The RBI noted that two key drivers of domestic demand – private consumption and private investment remain a pain point with the former being only 1.2 per cent up from the pre-pandemic levels while the latter at 2.6 per cent.
The impact of Omiron has been less brutal which has kept restrictions limited. Since the beginning of April, most of them have been done away with. The contact intensive services like those related to hospitality and tourism have now resumed, though a big catching up is still to be done. They trail the 2019-20 level, the RBI Governor said in his speech.
The pandemic remains an untamed challenge. Economic activity slowed down in Q3 of FY22 and got exacerbated by the emergence of the Omicron variant in January 2022.

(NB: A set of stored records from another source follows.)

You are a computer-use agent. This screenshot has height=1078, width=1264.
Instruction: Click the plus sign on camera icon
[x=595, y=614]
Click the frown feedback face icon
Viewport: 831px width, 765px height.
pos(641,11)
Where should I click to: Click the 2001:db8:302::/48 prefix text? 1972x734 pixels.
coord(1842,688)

Several high frequency indicators – railway freight; GST collections; toll collections; electricity demand; fuel consumption; and imports of capital goods posted robust year-on-year expansion during February-March but a fourth cannot be completely ruled out.

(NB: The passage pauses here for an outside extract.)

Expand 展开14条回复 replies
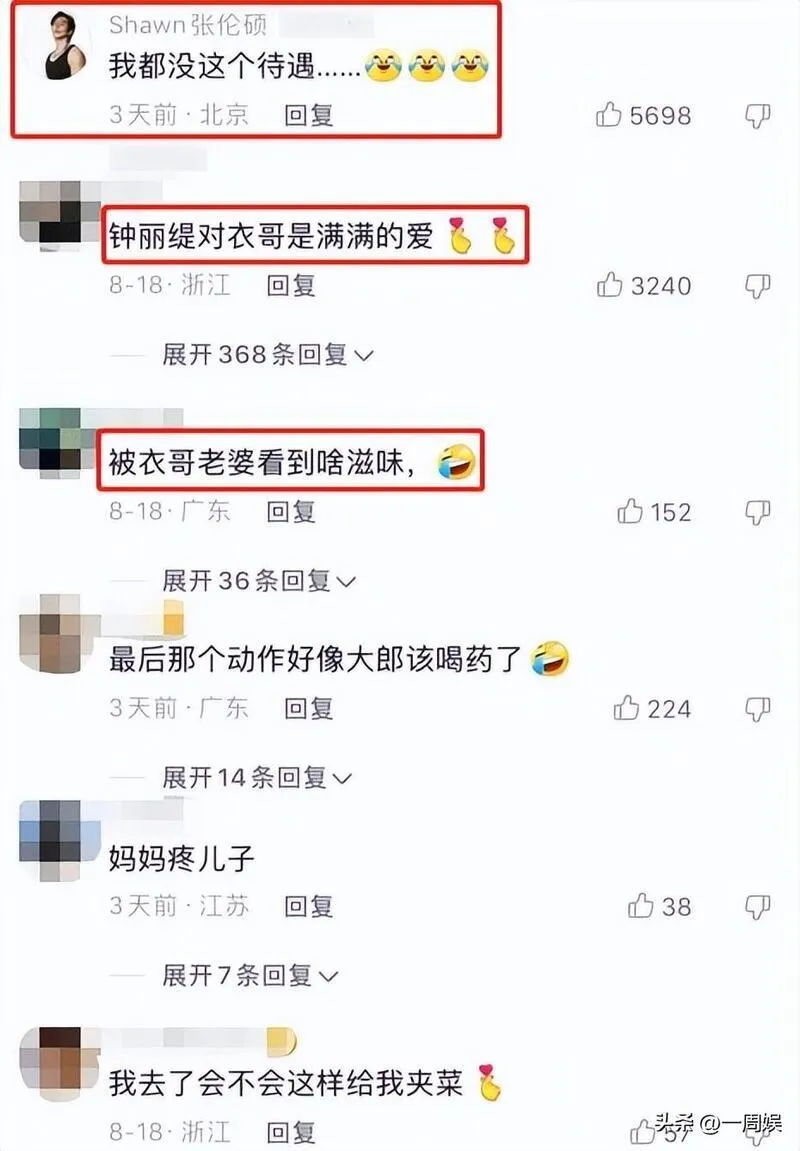 [x=257, y=777]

Any restrictions have a direct impact on the above indicators.
High frequency indicators have shown sustainable green shoots, which augurs well for the economy. Domestic air traffic is also finding its week with March turning out to be exemplary for the airline companies.
An RBI survey also finds consumer confidence improving and households’ optimism in outlook for the year ahead has strengthened with an uptick in sentiments. Business confidence is in optimistic territory and supportive of revival in economic activity.
The RBI also expects a strong rural recovery aided by robust Rabi output. At the same time a pick-up in contact-intensive services should help in further strengthening urban demand, it said. The business confidence in India is improving and that could get reflected in investment activity picking up with improving business confidence, pick up in bank credit, continuing support from government capital expenditure as we move ahead in this financial year.